Sure. I was a little less clear in this thread than I was in the other. I'm more making a case for a more sane policy on what apps people can run, or even devices they can have, to make it so this is not a problem that's normally possible. Whether the info is shared with China or the U.K. isn't really a distinction worth making if it never should have been shared with either, period (and let's not act like the U.K. wouldn't want to know just as much, we do with out own allies as shown through some of our exposed wiretapping programs).

[themacguffinman]

Who is disputing that you shouldn't share secret information on social networks? TikTok's ties still changes the potential impact of this breach. That's relevant information that gives context to the basic facts of the case that we usually call "the news".

[beaner]

I don't think you're understanding what the person you're replying to is saying.

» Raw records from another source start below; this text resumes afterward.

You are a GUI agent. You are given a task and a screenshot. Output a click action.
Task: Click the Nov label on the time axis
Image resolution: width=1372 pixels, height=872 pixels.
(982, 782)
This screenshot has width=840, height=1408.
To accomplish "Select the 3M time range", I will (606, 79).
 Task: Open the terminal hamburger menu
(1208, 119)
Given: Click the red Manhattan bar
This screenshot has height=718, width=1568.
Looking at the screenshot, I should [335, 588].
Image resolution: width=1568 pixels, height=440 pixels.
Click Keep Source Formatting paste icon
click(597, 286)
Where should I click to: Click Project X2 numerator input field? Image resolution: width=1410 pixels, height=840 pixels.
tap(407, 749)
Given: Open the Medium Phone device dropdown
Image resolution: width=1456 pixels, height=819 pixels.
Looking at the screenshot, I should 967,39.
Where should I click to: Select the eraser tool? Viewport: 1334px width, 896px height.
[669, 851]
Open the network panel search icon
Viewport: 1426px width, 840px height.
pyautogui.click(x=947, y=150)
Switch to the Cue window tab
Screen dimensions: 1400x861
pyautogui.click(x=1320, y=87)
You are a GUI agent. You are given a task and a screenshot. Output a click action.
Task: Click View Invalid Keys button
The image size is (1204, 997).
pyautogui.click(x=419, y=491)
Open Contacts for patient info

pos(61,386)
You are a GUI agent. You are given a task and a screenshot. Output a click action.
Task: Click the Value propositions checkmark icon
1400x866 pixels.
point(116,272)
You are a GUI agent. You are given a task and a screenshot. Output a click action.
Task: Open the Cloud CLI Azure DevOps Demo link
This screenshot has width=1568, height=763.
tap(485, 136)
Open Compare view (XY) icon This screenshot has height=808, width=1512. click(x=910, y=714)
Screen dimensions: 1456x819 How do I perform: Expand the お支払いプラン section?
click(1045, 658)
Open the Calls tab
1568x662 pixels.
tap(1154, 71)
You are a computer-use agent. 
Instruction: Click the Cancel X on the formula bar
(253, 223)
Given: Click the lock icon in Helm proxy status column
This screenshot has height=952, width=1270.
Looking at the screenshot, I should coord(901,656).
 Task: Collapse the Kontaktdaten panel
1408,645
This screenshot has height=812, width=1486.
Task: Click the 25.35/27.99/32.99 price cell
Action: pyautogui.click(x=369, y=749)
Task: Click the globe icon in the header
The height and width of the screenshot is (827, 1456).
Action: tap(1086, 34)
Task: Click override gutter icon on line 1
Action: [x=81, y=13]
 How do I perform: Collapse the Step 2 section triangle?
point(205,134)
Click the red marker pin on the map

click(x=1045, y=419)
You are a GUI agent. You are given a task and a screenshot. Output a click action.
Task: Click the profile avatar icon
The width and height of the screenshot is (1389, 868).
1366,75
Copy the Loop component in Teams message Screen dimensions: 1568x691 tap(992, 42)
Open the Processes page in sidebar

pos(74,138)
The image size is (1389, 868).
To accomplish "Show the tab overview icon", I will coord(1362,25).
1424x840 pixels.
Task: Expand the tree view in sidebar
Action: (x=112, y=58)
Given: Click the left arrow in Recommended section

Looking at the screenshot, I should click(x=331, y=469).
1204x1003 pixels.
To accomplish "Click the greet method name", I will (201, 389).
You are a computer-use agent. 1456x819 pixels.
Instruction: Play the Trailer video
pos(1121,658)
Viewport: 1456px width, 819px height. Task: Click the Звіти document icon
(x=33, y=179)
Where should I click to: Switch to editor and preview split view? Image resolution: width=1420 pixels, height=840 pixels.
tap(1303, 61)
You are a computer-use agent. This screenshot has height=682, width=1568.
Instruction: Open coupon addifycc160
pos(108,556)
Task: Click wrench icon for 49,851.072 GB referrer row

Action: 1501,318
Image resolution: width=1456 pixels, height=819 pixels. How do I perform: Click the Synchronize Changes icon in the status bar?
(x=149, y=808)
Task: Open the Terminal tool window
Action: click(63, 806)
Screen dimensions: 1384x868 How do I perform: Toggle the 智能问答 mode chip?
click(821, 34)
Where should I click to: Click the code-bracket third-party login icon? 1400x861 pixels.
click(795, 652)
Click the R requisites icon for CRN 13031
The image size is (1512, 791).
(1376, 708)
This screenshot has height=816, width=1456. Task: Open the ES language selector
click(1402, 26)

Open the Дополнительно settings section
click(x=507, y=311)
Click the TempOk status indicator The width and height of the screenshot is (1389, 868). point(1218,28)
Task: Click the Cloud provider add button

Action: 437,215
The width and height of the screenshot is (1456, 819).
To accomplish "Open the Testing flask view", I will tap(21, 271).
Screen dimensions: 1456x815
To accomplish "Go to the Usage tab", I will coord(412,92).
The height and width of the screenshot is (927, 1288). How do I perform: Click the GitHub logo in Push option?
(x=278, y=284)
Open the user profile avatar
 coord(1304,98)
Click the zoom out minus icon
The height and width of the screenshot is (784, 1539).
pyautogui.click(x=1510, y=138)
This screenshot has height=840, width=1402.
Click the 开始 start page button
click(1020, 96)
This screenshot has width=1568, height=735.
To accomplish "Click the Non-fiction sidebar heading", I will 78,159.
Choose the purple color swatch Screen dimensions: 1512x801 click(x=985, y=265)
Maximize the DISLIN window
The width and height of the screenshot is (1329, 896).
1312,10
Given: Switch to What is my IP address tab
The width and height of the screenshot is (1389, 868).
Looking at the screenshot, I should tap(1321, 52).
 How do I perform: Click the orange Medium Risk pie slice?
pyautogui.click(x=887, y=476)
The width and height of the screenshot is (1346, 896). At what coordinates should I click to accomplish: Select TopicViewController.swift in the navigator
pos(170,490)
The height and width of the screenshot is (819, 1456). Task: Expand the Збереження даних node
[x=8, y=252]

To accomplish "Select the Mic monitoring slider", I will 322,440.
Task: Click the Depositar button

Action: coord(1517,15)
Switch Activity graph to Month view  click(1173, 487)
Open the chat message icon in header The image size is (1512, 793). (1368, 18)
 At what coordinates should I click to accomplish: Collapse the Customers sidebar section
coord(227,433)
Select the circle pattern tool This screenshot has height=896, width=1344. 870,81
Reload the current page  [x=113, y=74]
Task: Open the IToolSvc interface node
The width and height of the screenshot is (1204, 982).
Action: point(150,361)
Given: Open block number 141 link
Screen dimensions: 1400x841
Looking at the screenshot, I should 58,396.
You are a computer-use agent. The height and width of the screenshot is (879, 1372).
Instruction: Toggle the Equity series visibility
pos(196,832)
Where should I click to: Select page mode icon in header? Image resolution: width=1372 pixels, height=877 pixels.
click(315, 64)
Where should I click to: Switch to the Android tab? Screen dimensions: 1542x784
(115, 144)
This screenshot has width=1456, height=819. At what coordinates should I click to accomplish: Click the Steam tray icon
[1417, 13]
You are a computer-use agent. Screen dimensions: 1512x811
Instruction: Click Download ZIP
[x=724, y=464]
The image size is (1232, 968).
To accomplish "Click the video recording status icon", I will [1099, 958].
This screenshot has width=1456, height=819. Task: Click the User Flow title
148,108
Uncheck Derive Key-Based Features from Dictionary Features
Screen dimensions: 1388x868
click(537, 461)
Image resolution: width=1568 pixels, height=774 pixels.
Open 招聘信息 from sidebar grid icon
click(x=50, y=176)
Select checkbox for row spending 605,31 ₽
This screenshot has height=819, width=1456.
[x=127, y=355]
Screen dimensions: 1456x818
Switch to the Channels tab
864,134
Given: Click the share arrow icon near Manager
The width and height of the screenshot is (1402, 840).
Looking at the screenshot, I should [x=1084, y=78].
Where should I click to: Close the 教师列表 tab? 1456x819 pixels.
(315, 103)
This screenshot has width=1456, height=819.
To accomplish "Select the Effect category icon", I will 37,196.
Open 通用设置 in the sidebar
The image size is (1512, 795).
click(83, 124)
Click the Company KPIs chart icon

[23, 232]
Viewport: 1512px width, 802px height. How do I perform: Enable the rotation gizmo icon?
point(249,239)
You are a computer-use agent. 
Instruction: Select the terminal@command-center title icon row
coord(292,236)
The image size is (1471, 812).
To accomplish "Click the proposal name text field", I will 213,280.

If the app is made by an adversary, you don't need to post it publicly for there to be a problem. The app has the ability to send it directly without you even knowing.

[kbenson]

By "Solve the problem of people posting this to social media" I mean the more general "you shouldn't be accessing apps that are security problems while in a secure area, which I covered in a separate thread on this article.

In that respect, whether it's TikTok or any other social media makes little difference. If it's use of apps like that is prohibited, then it's either not a problem or it's a personnel following policy problem.

That said, if people really think TikTok is a problem they should be worried about some other app that's ties are far less known that might get far less public scrutiny and do far more. By the time we're nitpicking which specific social media platform is the worst to have posted to in this case, we're so far down the path of problematic behavior that we're in absurdist territory. The fact that someone's walking around with the equivalent of a video camera taking movies of what appears to be top secret material is the problem, and whether they put it up on TikTok or YouTube, or sell to the Washington Post or to RT is just bikeshedding mostly irrelevant details.

The solution to this all is probably along the lines of "don't allow smartphones in secure areas" or only allow smartphones that have been vetted by security.

[beaner]

Ok sure, I don't think people are disagreeing with that, it's just not what anyone else was talking about so you seemed to be missing the point.

[elmomle]

How certain are you that TikTok only gathers data of any kind when you, the user, ask it to?

[chrischen]

Pretty sure iOS security policy mitigates this unless they are Zero-daying something.

[kindle-dev]

Responding to your other comment: the app has access to your camera. Nothing is stopping it from using your camera, without your knowledge, and then uploading what it captures while a user browses their TikTok feed.

[kbenson]

Then don't allow people to keep smartphones while in secure areas?

My point is, the problem is posting to social media, or using a device that's insecure. There's plenty of apps that a user could be tricked into installed that are much worse than TikTok and that will have much less public scrutiny.

That TikTok is affiliated with the China in some way is a red herring. There's no reason to solve the problem of TikTok if you solve the general problem of people using unapproved applications (which all social media would obviously be unapproved in secure areas) or insecure devices.

Otherwise what you'll find is that Facebook as some Cambridge Analytica type situation going on, and some Chinese shell company ends up using it to get special access and details, and the same thing as this happens through Facebook and China has special additional info and "TikTok fix" helped solve exactly nothing.

Bringing up that TikTok is associated with China in the article is useful in showing people some of the ramifications of the problem. Focusing on that as the problem leads people to think banning TikTok is the answer, when it clearly is not, since it doesn't go nearly far enough in combating the problem.

[BelenusMordred]

> Nothing is stopping it from using your camera, without your knowledge

The app needs to be open and in the foreground for it to take photos. On Android at least.